**STATED EXERCISE 1:** In the post titled "Diversionary tales," list every kind of vehicle the writer mentions.
**STATED EXERCISE 2:** According to the post titled "Diversionary tales," in what year was Fourah Bay College founded?
— Begin TEXT TO READ —
Diversionary tales

“If you have men who will only come if they know there is a good road, I don’t want them. I want men who will come if there is no road at all.” 
― David Livingstone

Life here is rarely dull because it is so unpredictable.  A simple outing along a well known route can turn into an adventure. Take this morning, when I set off with some friends for a walk on the beach: outward journey straightforward along beach road, celebrating the extent of the newly graded surface.  We enjoyed our walk followed by coffee/ frozen coffee yoghurt (delicious!) and set off home.  As we began the return leg along the beach road the roadworks stewards with their red and green flags were waving them wildly – both at the same time, so we were a little confused but carried on.  Past the next one who not only waved his flags but gave us a cheery wave of his hand. The next indicated we should leave the carriageway and go along the side of the road, and we continued until we came to a string across the road, but here we found we could go no further. So, we turned around and went another way, round and about by a longer route. Nearing the junction we would have reached earlier, had we not been diverted, we met a traffic jam caused by a large crane obstructing our side of the road. It was lifting the remains of a lorry, which yesterday had careered down a hill, straight over a roundabout (despite very deep concrete kerbstones around it), and into a queue of people waiting for minibuses. We heard that 3 people were killed and many injured.  The driver bailed out and ran away, fearing mob justice. As we eventually began to climb the hill, we saw the remains of a pick-up truck which, at the weekend, had bulldozed two houses, also coming down a hill,  no doubt without effective brakes. It seems healthier to wait around on top of hills.

P1100819

unfortunately this gives the impression of a good surface!!

My other adventure this week was to a hill, visiting the National Archives at Fourah Bay College, the premier university of Sierra Leone. Founded in 1827 it is the oldest university in West Africa. The first buildings were constructed in the 1840s on a site in Cline Town,  but it was later relocated to its elevated position above Freetown on Mount Aureol. It is possible to drive up from the city, but I chose the ‘country route’ taking me up over the base of Leicester Peak, through Leicester, and along the ridge, before descending steeply and round a hairpin bend to the campus. To describe the road as ‘bumpy’ is an understatement, like describing the Himalayas as molehills.  In some parts it has been graded – they have broken up the worst rocks, and compacted gravel and stones on to this base, but the rainy season has created deep gullies and in one place almost washed away the gravel leaving only bed rock. In other places the remaining veneer of tarmac is potholed like swiss cheese which make navigating round the chasms like trying not to step on the cracks in a block pavement, in the end I just gave up trying to avoid them and instead looked for the ‘best line’.  At the next roadworks section a small dump truck occupied over half of the remaining tarmac carriageway, leaving me the narrowest passage to avoid my outer wheels plummeting down the eroded slope, but thankfully it was just enough! I discovered later that this is ‘Rue de la Paix’ (Peace Road) financed by the EU, so thanks to the EU taxpayers one and all, this road is improving.
— End TEXT TO READ —
— Begin PROVIDED MATERIAL —
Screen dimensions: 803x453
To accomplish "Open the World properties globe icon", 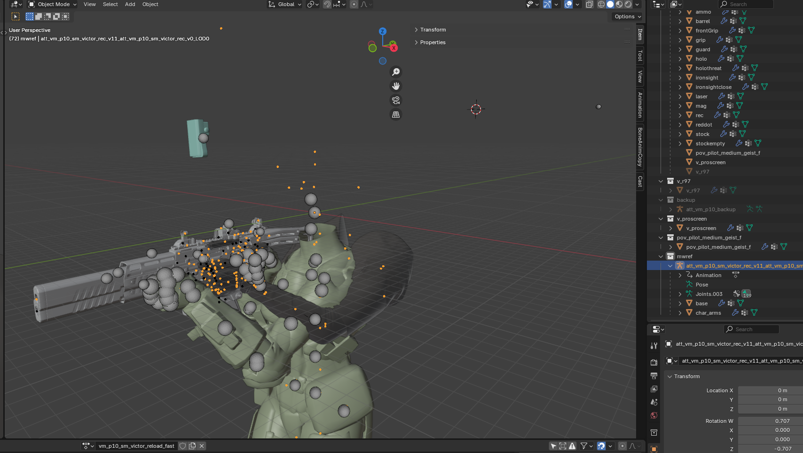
— End PROVIDED MATERIAL —
**FULL SOLUTION 1:**
- crane
- lorry
- minibuses
- pick-up truck
- small dump truck

**FULL SOLUTION 2:** 1827